Depends on how upset you get over missing that shot....No really, it makes it so much easier to know that your bow is dialed in to what your range finder is saying instead of estimating. Depending on your rig; at 40 yards, 6 or 7 yards difference could mean several inches in drop. If you decide to get one, I would highly recommend one with an angle compensating feature. TBR, ARC, etc....
I've saved a bunch of lost arrows at various 3D ranges by using my rangefinder. It also made me much better at estimating ranges, especially uphill and downhill. With a rangefinder I'm confident and shoot small groups out to 60 yards. Without a rangefinder I pretty much limit myself to 30 yard shots in circumstances where I might lose an arrow. There are other methods to estimate range (pacing, taping etc.) if you shoot from a stand. A rangefinder is much easier.
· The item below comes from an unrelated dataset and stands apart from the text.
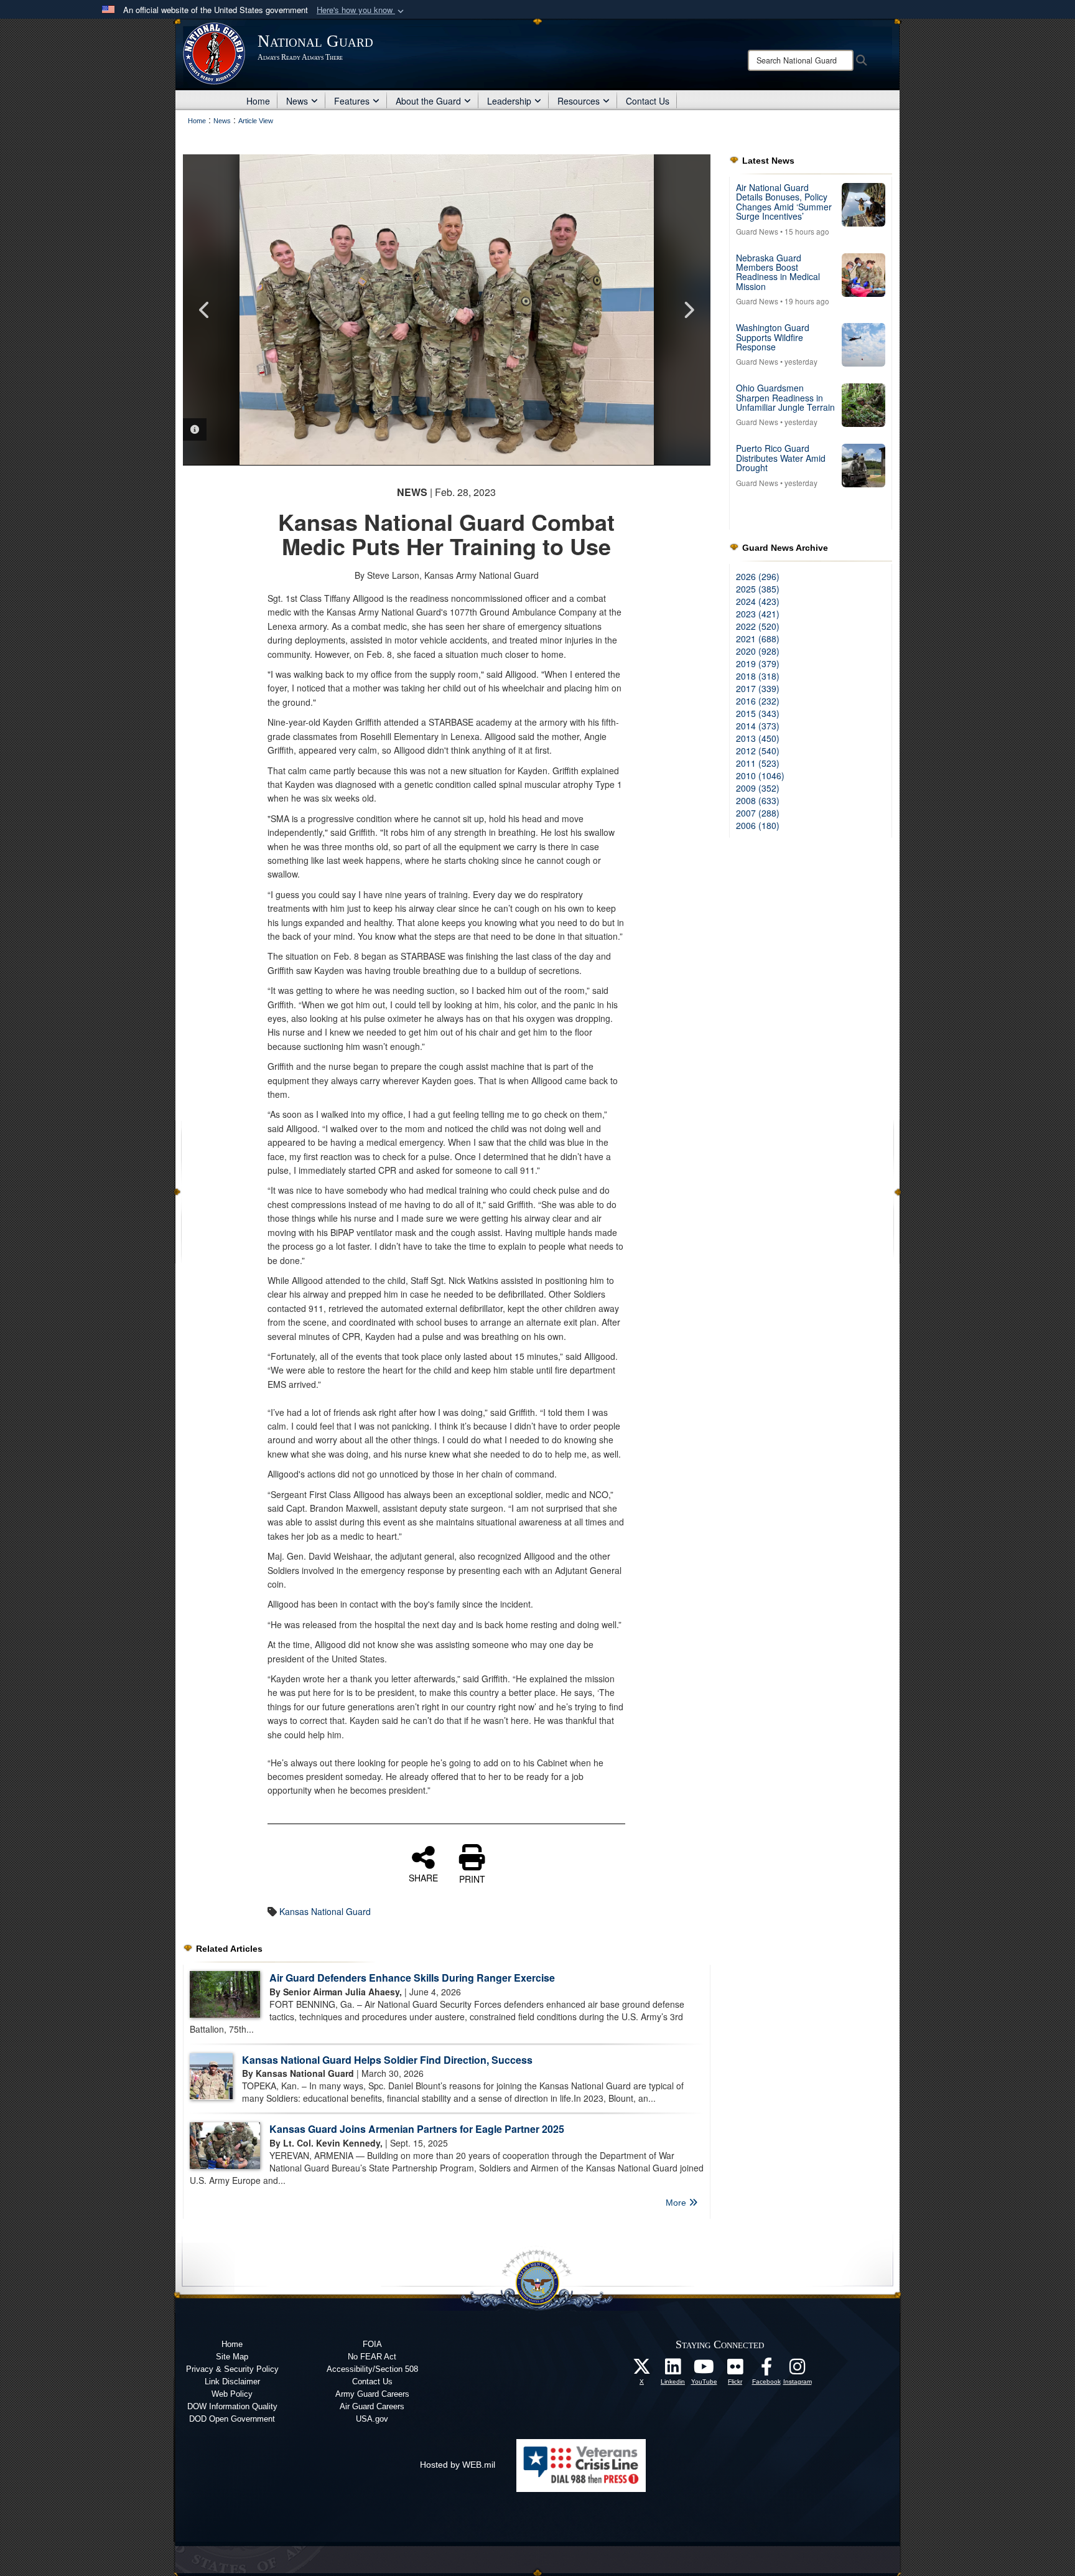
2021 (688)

Shooting a bow at 40-50 yards isn't the same as 10-20 yards, At 20 yards you can be 5-10 yards off and still hit your target. You can't get away with that at 40-50! Knowing your yardage is the most important aspect of making a good shot!
I personally think a rangefinder is more important than binoculars. At any range I would concider a shot with a bow I can see fine with the naked eye, but knowing the range I'm shooting at gives me confidence and increases my chances of making a clean kill.